La France est choisie par Jules Rimet, président de la FIFA et Français lui-même. Le format est radical : élimination directe dès le 1ᵉʳ match. Une défaite et c’est l’élimination. Après l'Anschluss, l'Autriche disparaît comme sélection indépendante et ses meilleurs joueurs sont intégrés à l'équipe allemande, sans grand succès. La Suisse fait tomber l'Allemagne 4-2 lors du match rejoué. Cuba bat la Roumanie et atteint les quarts, où elle est balayée 8-0 par la Suède. Les Indes néerlandaises (future Indonésie) sont la 1ʳᵉ équipe asiatique en Coupe du monde.

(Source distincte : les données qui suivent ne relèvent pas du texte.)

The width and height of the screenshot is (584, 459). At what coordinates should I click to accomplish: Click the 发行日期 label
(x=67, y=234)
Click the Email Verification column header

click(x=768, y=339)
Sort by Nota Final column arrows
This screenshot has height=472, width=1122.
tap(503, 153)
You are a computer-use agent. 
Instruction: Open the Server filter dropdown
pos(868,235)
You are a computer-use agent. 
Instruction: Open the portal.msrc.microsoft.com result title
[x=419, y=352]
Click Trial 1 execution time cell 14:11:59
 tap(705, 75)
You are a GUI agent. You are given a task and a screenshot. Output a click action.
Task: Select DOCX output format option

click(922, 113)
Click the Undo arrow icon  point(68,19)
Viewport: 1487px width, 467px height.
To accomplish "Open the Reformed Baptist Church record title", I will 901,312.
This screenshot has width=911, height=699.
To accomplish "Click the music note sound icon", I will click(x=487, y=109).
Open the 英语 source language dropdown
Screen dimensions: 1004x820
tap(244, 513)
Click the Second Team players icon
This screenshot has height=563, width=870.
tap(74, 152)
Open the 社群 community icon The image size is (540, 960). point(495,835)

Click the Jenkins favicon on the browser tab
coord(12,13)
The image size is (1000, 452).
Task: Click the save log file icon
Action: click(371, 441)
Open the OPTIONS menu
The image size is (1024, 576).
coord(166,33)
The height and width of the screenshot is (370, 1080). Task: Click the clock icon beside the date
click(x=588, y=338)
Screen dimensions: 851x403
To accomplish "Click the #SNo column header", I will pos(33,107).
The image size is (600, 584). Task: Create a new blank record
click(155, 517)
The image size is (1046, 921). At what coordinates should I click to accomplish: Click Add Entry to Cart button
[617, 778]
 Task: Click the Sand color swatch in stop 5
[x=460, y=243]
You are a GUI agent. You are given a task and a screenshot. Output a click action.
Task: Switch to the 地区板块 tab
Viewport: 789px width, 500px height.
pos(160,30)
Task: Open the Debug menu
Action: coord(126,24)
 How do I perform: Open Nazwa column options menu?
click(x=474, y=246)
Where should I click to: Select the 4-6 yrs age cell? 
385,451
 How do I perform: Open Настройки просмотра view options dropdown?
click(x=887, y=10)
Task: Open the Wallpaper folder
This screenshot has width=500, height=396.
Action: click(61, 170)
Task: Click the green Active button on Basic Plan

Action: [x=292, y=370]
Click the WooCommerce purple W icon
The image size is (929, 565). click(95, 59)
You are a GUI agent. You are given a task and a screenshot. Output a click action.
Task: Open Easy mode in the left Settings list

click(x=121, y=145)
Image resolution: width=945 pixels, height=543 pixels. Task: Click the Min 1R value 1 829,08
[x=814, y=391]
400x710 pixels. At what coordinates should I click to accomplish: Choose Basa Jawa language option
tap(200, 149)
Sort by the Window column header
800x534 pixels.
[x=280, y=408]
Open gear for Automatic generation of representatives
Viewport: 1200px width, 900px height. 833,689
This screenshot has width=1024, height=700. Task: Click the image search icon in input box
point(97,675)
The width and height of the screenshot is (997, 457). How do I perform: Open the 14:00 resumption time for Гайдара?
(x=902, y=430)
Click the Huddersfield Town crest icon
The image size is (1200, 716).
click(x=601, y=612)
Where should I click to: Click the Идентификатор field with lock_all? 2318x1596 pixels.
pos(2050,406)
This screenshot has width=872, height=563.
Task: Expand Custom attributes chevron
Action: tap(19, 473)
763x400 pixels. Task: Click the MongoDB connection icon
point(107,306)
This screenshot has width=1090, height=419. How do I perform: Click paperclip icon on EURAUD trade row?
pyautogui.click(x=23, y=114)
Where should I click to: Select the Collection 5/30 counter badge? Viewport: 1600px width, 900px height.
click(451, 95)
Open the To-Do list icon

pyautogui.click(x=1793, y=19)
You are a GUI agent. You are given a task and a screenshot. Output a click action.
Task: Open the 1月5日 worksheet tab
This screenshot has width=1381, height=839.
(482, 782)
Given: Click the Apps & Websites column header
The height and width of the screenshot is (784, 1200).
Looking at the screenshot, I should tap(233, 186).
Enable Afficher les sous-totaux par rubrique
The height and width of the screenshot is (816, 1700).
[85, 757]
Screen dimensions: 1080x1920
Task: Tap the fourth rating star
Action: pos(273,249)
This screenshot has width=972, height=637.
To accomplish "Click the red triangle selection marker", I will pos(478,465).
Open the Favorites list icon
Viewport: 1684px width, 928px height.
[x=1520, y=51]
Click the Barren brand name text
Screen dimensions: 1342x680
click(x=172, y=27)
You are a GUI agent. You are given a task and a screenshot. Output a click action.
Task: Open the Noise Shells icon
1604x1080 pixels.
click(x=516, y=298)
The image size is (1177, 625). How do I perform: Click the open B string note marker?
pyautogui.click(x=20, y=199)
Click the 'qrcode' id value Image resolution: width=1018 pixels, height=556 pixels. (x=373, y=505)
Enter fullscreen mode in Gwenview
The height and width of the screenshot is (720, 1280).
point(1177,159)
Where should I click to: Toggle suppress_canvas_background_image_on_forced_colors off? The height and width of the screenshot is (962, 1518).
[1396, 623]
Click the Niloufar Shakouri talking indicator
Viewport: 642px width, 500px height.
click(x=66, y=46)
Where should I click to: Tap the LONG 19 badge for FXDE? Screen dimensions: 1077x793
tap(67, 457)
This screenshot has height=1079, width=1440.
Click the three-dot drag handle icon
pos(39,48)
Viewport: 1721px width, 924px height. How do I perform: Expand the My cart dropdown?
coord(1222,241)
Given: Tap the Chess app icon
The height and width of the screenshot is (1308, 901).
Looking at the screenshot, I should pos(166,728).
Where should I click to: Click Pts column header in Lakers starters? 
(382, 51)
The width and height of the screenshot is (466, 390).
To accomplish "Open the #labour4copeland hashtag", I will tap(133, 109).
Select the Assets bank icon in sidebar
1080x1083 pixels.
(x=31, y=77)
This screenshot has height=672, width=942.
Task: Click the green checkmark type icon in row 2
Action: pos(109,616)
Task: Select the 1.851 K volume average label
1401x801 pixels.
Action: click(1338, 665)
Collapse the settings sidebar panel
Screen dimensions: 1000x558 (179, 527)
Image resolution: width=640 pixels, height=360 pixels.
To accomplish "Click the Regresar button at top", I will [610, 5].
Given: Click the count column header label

Le Brésil de Léonidas, « l’homme en caoutchouc » inventeur du retourné acrobatique, est brillant, mais son entraîneur commet une erreur fatale : il laisse Léonidas sur le banc en demi-finale contre l'Italie, « pour le garder frais pour la finale ». L'Italie s'impose 2-1. Léonidas inscrit 2 buts en petite finale pour finir meilleur buteur du tournoi, mais sans le titre.
En finale, l'Italie bat la Hongrie 4-2 : Colaussi (6', 35'), Titkos (8'), Piola (16', 82'), Sárosi (70'). L'entraîneur Vittorio Pozzo devient le seul entraîneur double champion du monde, record toujours inégalé. Deux ans plus tard, la Seconde Guerre mondiale éclate.